Please output exactly the lines that run from the line with "The height and width of the screenshot is (1536, 709)." through the final line of the data, inclusive, and nothing more.

Stored items:
★ ★ ★ ★
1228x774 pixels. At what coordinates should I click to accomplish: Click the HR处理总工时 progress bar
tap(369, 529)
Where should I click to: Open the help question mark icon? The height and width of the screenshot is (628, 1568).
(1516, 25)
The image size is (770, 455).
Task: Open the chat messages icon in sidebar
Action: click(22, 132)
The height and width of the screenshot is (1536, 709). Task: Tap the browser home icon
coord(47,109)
★ ★ ★ ★
- [Output for this exercise]:
The height and width of the screenshot is (1536, 709). Task: Tap the browser home icon
coord(47,109)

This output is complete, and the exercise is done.